The project, titled “The Carceral State in Conflict: Between Reconciliation and Radicalization,” looks at how the incarceration of Palestinian political prisoners in Israel between 1967 and the present has affected the opposing goals of reconciliation and peacebuilding, versus radicalization and the escalation of conflict, in the region.
Writes Ben-Natan of this research, “I show that despite extreme hierarchies, prisons have been sites of encounter between Palestinian and Israeli societies, where prisoners and prison staff develop ‘double consciousness,’ enabling them to see the conflict through the eyes of the other. Thus, prisoners can create, and have created, paths to reconciliation, as in the Oslo years. When the government abandoned reconciliation efforts after 2000, however, it instated carceral policies that severed connections between Israelis and Palestinians behind prison walls, representing a paradigm shift from reconciliation to radicalization in both conflict management and prisons management. Through this research I hope to encourage reconciliation and warn against radicalization, positing them as opposite correctional paradigms.”

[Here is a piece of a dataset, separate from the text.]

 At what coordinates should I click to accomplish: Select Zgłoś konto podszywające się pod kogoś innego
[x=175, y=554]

The grant — made by the Harry Frank Guggenheim Foundation, which supports studies increasing understanding of the causes, manifestations, and control of violence and aggression in the modern world — will support research assistance and two months of fieldwork in Israel/Palestine, and may be renewed for an additional year in 2022.

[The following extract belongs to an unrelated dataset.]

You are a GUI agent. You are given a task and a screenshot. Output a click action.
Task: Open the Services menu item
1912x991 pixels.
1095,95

Smadar Ben-Natan began her postdoctoral fellowship with the Stroum Center for Jewish Studies in fall 2020. Prior to that, she was a visiting scholar at the Center for Middle Eastern Studies and the Center for the Study of Law and Society at the University of California, Berkeley, having received her Ph.D. in law at Tel Aviv University in 2020 and her master’s in international human rights law, with distinction, from the University of Oxford in 2011.
In addition to her work as a scholar, Ben-Natan is a long-time Israeli human rights lawyer who has litigated high-profile cases in the Israeli Supreme Court, appeared in Israeli national media, and published many op-eds and blog posts. She is also the co-founder of the Israeli gun control initiative Gun Free Kitchen.
Congratulations on this grant and on the research to come, Smadar!